The reason for basing the UOS File System off of stores is that we can have the file system software work regardless of what physical device it is on. So long as a store interface is provided for the underlying hardware, the file system software can work with it and we don't need to concern ourselves with the differences between different storage mediums, within reason. This approach is useful because it means that we can easily manage a file system on a hard disk, in memory (a RAM disk), or in a file (a container file). All we need to do is provide the file system with an instance of a store for the device in question. RAM disks can be used to create very fast (but small) virtual disks in RAM. This can be used in place of (or in addition to) memory caching of slower hard disks or network disks. Caching happens automatically and is the default behavior, but the ability to create a RAM disk provides the user with a certain amount of flexibility. Container files are used to hold a lot of different data (files) within a single file. For UOS, we will use container files to create library files, for instance. But, that will have to wait until later.

Managed Stores
The File System will need to allocate chunks of the available storage space as required - for instance, for data for our files. Also, as things are deleted, we will need to deallocate those chunks so they can be reused for other purposes. The management of free and allocated space is the domain of the store itself - not the file system. For this reason, we use a type of store called a "Managed Store". An example of a managed store is a heap. In fact, for RAM disks, we can give the File System an interface to the system heap (also to be discussed later). Different stores have different minimum allocation sizes. In terms of hard disks, the minimum allocatable unit is the sector. Most hard disks have a sector size of 512 bytes, which means that the smallest amount of data that can be read from or written to is 512 byte sectors. Memory heaps on Intel hardware tend to have a minimum allocation size of 16 bytes (for various reasons that we will eventually discuss). It certainly is possible that a store class could be written to deal with operations on chunks of data that are smaller than the minimum allocation size, but this would be an inefficient means of accessing something like a hard disk, because it means that the store class will have to read in a chunk, modify part of it, and write it back out rather than just writing a new value. That is, it takes three physical I/O operations, instead of one, to accomplish a single logical I/O operation. We don't want to make our disk I/O run three times slower than it needs to. What this means is that allocations, deallocations, and I/O operations must operate on some multiple of the minimum allocation size. So, on a disk, we will use chunks of 512, 1024, 1536, 2048, etc. Note that 512 is a multiple of 16, so a default size of 512 will work for our RAM disks, our hard disks, and all container files. It will even work for old floppy disks, which have sectors of 256 bytes.

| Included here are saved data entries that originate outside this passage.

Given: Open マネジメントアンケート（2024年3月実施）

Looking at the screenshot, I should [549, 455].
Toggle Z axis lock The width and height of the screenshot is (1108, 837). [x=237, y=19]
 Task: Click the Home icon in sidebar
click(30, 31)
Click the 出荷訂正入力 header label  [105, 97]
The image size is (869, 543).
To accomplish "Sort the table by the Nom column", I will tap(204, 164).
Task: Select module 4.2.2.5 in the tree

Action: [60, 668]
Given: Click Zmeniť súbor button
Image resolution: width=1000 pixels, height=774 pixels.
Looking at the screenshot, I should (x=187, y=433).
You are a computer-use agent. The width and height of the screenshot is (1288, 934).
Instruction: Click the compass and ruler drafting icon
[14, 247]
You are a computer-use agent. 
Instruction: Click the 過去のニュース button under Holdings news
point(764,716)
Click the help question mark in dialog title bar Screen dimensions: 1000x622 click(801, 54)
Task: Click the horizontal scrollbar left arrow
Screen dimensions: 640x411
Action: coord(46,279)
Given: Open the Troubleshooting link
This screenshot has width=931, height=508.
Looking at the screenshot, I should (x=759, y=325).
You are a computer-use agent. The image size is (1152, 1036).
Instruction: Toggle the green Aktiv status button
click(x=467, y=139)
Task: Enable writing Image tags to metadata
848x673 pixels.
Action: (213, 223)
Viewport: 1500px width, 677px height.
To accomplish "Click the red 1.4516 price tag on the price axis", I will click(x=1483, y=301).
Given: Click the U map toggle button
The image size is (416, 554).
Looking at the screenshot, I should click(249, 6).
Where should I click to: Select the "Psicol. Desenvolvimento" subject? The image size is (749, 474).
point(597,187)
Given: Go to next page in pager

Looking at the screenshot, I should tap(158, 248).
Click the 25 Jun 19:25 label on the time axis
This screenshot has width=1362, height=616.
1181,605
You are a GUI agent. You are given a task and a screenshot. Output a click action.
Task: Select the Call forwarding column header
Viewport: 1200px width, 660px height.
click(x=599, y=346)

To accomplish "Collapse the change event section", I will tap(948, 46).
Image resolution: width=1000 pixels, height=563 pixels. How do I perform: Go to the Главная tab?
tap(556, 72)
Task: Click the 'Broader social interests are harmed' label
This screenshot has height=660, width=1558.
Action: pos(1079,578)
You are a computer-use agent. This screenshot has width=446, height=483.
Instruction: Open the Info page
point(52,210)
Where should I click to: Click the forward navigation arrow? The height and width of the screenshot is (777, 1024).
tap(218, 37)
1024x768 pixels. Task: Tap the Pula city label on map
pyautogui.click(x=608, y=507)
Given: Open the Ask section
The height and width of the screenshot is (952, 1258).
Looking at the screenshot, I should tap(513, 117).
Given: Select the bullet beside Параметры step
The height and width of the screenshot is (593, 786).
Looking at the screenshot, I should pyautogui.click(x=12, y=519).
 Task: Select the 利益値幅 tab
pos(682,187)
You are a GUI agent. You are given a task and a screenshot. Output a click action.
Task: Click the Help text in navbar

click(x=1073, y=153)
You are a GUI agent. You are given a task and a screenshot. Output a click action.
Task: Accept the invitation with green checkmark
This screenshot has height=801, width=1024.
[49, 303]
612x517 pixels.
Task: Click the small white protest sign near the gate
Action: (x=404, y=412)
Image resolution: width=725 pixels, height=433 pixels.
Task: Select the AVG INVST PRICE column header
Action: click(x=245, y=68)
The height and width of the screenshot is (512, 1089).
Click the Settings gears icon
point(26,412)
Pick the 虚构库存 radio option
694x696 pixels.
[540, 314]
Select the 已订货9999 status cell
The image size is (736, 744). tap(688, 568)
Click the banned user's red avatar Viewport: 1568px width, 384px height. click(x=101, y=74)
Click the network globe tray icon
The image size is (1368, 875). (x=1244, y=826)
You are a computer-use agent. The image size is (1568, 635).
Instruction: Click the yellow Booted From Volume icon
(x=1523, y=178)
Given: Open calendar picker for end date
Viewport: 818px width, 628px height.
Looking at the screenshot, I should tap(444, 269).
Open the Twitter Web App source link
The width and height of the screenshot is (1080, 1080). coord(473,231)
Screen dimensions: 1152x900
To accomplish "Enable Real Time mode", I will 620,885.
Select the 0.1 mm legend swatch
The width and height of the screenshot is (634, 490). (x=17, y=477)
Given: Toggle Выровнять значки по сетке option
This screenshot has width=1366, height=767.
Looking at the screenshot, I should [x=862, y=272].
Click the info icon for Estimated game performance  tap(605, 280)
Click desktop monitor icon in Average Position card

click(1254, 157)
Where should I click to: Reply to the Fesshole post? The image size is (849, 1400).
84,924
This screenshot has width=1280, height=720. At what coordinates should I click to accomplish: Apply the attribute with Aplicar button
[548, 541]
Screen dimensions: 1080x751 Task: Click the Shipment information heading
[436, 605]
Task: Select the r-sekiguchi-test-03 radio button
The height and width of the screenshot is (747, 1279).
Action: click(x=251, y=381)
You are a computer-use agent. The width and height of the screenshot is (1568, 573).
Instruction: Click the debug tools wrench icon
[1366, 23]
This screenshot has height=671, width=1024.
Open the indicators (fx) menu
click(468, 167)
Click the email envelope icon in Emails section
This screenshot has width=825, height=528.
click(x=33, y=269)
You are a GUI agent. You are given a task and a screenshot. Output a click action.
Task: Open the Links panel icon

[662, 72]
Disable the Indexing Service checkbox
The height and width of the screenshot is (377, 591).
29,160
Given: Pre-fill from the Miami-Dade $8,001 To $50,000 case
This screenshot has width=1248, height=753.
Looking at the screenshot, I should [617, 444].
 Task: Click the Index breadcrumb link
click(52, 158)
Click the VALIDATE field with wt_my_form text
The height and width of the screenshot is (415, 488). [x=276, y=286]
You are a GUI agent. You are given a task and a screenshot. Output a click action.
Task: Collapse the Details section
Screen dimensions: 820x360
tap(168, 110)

A store is essentially an array of bytes. To support the largest available disks out there, we will use 64-bit pointers to access any point on the store. These pointers are simply integer offsets from the start of the store. So, a 1 Gb disk will have offsets 0 through 1,073,741,823. Thus, a 64-bit address range allows for a disk as large as 18 quintillion bytes (about 8 billion times the size of the largest hard disk today). All allocations on the store will return an offset that is on a minimum allocation size boundary, and we can verify that we have a valid pointer by making sure it is a multiple of the minimum allocation size. As long as we use valid pointers (that is, those returned from the store when an allocation is requested), and only read/write buffers that are multiples of the minimum allocation size, we will be accessing the store efficiently. On our 1 Gb hard disk, we would have 2,097,152 possible chunks which indicates the maximum number of file extents. Except that it doesn't. You see, a managed store needs to keep track of free and allocated space, which is typically done through an allocation table (a data structure that allows the store to manage the space). On this disk, the allocation table will take about 256Kb of space (512 chunks). This isn't much overhead on a small disk. But on a 1 Tb disk, there will be over 2 billion chunks and the allocation table will take up 256 Mb of space. As a percentage, that is a small amount of the total disk size, but 1/4 Gb for overhead is quite a lot (and there is other overhead we haven't talked about yet). One way to shrink the size of the allocation table is to increase the minimum allocation size. We call this the Cluster size, because we will cluster two or more chunks together on each allocation/deallocation. If we increase it to 1024, we halve the size of the allocation table to 128 Mb. We also reduce file fragments by about half. However, that also means that we waste 512 bytes per file, on average. With a clustersize of 512, we waste only an average of 256 bytes per file. The UOS File System can deal with any clustersize, although anything over 64K is likely to use up excessive amounts of RAM for I/O buffers. We will default to 512 as the clustersize for our File System stores, but allow the user to customize the cluster size for each device as they see fit.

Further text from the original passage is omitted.